In the spirit of our philosophy of co-creating community and our awareness that the Spirit speaks through each of us, we invite you to share your meditations with us as well. We truly believe that it is God's economy of abundance: when we share our blessings, our thoughts, our feelings, we are all made richer.

We hope and pray that you find peace, healing, hope and the infusion of joy in your life!

With our love and care,

Ron and Jean

MEDITATION 770: Mother Teresa

Blessed Among Us

St. Teresa of Calcutta

Founder, Missionaries of Charity (1910–1997)

Mother Teresa, an Albanian-born nun, spent twenty years as a Loreto Sister in her order’s schools in India. One day, in 1946, while traveling by train in Darjeeling in the Himalayas, she suddenly sensed that God “wanted me to be poor with the poor, and love him in the distressing disguise of the poorest of the poor.” This “call within a call” inspired her to leave her convent and set out for the byways of Calcutta. Others joined her in what became the Missionaries of Charity. While their work spread around the globe, Mother Teresa remained most identified with her original home for the dying in Calcutta. There, destitute and dying men and women who had lived like “animals in the gutter” were able to “die like angels”—knowing they were valued and loved as children of God.

Long after Mother Teresa’s death, the publication of her private diaries revealed that after her original call, she had spent most of her life in a state of spiritual darkness—even doubting the existence of God. While some were shocked to discover that such a holy woman could suffer such spiritual anguish, others were moved and inspired to consider how faithfully she had pursued her vocation, despite the lack of spiritual consolation. Evidently Mother Teresa came to see this darkness as part of her vocation—an opportunity to share “a very, very small part of Jesus’ darkness and pain on earth.”
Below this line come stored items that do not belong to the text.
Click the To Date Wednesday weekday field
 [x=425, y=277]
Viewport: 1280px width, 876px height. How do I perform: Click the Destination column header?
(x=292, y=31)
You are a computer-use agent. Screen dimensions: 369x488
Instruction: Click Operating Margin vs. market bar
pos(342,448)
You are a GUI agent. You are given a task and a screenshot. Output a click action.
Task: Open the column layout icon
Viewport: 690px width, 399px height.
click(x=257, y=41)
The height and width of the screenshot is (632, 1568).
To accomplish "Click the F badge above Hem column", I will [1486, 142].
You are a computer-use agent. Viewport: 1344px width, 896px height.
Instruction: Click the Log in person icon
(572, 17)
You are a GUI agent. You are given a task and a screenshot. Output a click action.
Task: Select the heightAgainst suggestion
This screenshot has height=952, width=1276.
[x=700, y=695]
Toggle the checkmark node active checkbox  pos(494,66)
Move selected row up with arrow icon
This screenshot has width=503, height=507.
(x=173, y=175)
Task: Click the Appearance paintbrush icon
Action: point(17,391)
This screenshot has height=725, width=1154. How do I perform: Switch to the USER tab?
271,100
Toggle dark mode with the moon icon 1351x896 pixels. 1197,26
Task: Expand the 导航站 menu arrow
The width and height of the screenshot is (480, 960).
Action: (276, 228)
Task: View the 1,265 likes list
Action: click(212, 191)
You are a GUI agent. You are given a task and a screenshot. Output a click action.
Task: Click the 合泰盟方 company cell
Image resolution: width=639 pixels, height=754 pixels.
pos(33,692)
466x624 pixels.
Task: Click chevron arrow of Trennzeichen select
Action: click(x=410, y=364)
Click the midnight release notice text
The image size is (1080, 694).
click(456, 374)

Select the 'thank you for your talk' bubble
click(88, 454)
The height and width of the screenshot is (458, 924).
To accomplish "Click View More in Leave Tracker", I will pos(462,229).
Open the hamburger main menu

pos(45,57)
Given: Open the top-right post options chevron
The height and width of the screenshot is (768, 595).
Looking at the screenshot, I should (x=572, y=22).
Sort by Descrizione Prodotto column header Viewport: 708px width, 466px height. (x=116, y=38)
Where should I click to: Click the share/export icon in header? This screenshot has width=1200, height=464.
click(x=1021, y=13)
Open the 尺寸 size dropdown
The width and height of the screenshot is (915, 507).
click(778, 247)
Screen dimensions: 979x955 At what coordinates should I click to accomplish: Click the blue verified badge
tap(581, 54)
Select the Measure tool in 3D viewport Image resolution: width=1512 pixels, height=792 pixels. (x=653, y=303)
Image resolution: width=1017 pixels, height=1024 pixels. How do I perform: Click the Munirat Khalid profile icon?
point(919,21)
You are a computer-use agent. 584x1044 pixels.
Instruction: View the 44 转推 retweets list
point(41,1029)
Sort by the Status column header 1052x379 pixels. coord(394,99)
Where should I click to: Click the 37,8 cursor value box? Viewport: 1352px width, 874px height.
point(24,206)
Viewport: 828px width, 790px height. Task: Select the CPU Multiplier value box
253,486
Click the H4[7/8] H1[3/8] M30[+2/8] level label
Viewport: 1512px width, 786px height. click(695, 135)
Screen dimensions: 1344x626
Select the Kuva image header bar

Mother Teresa died on September 5, 1997. By that time she had long been acclaimed as a living saint. She was canonized by Pope Francis in 2016.

“If I ever become a saint—I will surely be one of ‘darkness.’ I will continually be absent from heaven—to light the light of those in darkness on earth.”—St. Teresa of Calcutta

Her Daily Prayer

Flood my soul with Thy spirit and love. Penetrate and possess my whole being so utterly that all my life may only be a radiance of Thine. Shine through me and be so in me that every soul I come in contact with may feel Thy presence in my soul. Let them look up and see no longer me but only Jesus.

One of her favorite prayers:

Radiating Christ

(Written by Bl. Cardinal John Henry Newman)

Dear Jesus, help us to spread Your fragrance everywhere we go.

Flood our souls with Your Spirit and Life.

Penetrate and possess our whole being so utterly

that our lives may only be a radiance of Yours.

Shine through us and be so in us

that every soul we come in contact with

may feel Your presence in our souls.

Let them look up, and see no longer us, but only Jesus!

Stay with us and then we shall begin to shine as You shine,

so to shine as to be a light to others.

The light, O Jesus, will be all from You; none of it will be ours.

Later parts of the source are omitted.